Texte de la page
4° L'hébreu du Pentateuque est à peu près le même que celui des derniers prophètes, et cependant il n'est pas probable que la langue hébraïque n'ait pas changé pendant l'espace de mille ans. D'un autre côté, le style du Deutéronome diffère sensiblement de celui des quatre premiers livres et offre beaucoup d'analogie avec celui des prophètes, notamment de Jérémie[85].

5° Le Pentateuque renferme beaucoup de faits qui manquent de toute vraisemblance et qui souvent sont en contradiction manifeste avec les lois de la nature. Ces faits ne peuvent être considérés comme historiques, et on ne peut y voir que des légendes populaires ou des mythes. Or, s'il est vrai que Moïse a pu recueillir dans la Genèse jusqu'à des traditions et des mythes qui établissaient l'existence d'un Dieu créateur reconnu par les patriarches, il n'en est pas de même dans les quatre livres où il raconte des faits contemporains. Dans les récits des plaies de l'Egypte, du passage de la mer Rouge, de la manne, de la proclamation du Décalogue, de la construction du Tabernacle, du séjour dans le désert, le fond historique est enveloppé de mythes qui n'ont pu se former qu'avec le temps. Ce n'est qu'après plusieurs générations que les événements arrivés sous Moïse ont pu être présentés sous la forme mythique qu'ils ont dans le Pentateuque, et Moïse ne saurait être l'auteur de ces relations.

Extraits de données
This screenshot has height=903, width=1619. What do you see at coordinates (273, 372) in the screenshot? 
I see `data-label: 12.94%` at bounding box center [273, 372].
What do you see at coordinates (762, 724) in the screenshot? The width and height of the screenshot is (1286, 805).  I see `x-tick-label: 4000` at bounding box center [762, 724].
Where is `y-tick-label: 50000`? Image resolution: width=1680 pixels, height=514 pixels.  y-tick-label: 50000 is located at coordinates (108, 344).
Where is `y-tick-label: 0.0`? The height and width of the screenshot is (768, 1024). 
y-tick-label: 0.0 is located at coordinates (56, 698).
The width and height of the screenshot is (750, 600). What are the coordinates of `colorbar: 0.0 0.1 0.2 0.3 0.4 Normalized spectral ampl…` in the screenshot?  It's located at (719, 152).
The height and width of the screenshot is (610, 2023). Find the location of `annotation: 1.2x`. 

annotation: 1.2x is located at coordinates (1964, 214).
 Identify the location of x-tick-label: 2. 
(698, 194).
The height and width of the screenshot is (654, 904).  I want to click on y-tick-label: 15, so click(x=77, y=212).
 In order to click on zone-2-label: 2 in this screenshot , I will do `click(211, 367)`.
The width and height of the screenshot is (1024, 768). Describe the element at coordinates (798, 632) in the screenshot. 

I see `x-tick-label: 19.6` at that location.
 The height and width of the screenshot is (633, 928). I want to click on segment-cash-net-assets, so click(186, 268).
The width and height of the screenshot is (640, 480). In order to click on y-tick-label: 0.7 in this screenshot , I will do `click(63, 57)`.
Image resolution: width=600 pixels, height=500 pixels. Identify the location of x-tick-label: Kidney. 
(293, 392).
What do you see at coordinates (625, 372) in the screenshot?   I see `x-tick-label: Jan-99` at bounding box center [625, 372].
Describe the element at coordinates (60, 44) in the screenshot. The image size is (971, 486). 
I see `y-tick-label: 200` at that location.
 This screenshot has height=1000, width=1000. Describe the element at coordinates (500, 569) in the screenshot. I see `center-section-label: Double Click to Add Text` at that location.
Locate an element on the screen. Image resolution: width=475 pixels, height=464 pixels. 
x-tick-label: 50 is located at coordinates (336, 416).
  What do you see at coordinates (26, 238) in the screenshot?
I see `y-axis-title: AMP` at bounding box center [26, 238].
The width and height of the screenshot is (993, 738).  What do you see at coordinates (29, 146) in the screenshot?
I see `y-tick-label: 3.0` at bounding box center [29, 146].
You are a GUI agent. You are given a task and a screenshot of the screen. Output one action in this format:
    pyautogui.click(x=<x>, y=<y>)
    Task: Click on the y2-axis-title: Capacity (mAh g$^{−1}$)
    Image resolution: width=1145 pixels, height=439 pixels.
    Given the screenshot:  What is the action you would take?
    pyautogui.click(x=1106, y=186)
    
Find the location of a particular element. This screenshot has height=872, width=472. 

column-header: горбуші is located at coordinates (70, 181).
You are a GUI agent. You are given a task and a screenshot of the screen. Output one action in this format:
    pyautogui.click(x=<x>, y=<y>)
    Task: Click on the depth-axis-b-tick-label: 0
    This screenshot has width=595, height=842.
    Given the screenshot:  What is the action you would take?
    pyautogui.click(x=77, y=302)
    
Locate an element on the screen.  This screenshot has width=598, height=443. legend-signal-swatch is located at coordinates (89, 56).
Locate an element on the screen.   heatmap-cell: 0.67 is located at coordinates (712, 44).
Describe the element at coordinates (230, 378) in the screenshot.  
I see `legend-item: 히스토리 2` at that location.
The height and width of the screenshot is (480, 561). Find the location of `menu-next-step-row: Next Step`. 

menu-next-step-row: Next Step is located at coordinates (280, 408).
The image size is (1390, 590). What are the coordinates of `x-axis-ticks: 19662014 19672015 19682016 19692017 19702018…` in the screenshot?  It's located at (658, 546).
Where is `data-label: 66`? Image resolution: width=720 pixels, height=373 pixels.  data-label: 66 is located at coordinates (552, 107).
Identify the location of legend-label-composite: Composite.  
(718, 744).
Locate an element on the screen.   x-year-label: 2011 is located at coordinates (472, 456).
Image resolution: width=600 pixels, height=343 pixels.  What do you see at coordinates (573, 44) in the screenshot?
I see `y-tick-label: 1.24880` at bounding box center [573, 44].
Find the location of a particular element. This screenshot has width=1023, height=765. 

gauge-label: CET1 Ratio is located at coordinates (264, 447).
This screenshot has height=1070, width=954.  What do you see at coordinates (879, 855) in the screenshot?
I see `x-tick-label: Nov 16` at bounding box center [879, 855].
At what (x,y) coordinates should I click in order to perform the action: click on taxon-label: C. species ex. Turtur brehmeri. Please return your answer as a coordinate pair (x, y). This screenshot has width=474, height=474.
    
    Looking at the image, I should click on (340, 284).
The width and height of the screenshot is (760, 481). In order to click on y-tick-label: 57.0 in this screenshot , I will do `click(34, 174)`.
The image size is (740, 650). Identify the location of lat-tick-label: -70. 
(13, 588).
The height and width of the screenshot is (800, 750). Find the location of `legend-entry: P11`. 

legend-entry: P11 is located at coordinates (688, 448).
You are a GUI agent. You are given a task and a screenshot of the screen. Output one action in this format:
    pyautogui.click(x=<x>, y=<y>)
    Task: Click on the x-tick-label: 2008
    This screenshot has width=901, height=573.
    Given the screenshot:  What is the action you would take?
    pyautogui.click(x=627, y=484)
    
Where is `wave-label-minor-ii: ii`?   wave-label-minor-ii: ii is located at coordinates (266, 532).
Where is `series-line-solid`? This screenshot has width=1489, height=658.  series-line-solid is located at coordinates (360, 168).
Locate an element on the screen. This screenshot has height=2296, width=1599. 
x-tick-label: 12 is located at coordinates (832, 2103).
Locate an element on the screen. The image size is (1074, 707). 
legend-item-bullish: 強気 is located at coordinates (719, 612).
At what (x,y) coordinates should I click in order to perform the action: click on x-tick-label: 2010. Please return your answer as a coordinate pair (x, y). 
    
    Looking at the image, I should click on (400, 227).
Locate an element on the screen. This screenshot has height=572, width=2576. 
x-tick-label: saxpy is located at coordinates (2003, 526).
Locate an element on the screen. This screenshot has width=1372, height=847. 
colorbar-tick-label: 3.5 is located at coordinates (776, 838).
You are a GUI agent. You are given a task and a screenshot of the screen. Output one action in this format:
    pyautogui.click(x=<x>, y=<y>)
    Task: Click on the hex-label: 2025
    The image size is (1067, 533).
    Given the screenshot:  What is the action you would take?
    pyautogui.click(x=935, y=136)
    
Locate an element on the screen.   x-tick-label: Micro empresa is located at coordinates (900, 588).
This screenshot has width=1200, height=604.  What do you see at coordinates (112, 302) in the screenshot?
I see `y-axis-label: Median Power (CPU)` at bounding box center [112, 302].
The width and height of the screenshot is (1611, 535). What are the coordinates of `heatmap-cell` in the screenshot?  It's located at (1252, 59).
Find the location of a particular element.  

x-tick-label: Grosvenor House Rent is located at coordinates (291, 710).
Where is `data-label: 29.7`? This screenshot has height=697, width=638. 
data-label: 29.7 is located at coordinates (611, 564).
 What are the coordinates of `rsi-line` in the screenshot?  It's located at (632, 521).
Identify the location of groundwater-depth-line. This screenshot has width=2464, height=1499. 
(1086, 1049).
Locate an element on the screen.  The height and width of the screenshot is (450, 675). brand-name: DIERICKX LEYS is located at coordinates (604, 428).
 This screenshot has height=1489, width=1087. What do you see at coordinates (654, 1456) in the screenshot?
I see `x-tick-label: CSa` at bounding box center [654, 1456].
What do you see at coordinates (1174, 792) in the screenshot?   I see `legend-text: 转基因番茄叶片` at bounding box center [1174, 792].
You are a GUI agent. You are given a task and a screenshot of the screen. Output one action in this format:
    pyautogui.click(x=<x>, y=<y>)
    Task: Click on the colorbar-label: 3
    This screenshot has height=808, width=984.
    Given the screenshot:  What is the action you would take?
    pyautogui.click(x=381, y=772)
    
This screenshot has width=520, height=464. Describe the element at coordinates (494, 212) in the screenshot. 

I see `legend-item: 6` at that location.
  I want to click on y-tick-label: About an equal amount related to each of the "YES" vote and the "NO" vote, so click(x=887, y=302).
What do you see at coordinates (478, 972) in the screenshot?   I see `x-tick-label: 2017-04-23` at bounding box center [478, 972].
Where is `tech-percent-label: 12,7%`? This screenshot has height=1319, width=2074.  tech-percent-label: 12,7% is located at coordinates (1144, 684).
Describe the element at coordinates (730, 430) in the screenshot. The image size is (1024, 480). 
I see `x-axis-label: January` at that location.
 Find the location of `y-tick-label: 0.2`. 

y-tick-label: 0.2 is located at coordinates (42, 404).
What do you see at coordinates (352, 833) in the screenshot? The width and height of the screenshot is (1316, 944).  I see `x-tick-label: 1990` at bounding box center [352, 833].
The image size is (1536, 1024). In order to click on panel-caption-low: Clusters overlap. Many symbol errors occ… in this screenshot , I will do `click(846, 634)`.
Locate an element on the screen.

Questions d'étude
1. Reproduisez le passage du texte sur le Pentateuque de « 4° L'hébreu du » à « notamment de Jérémie[85]. ».
2. D'après le texte sur le Pentateuque, à quel prophète le style du Deutéronome ressemble-t-il notamment ?
Les enregistrements proviennent d'une autre source que le texte.

Réponses aux tâches
1.
4° L'hébreu du Pentateuque est à peu près le même que celui des derniers prophètes, et cependant il n'est pas probable que la langue hébraïque n'ait pas changé pendant l'espace de mille ans. D'un autre côté, le style du Deutéronome diffère sensiblement de celui des quatre premiers livres et offre beaucoup d'analogie avec celui des prophètes, notamment de Jérémie[85].

2. Jérémie.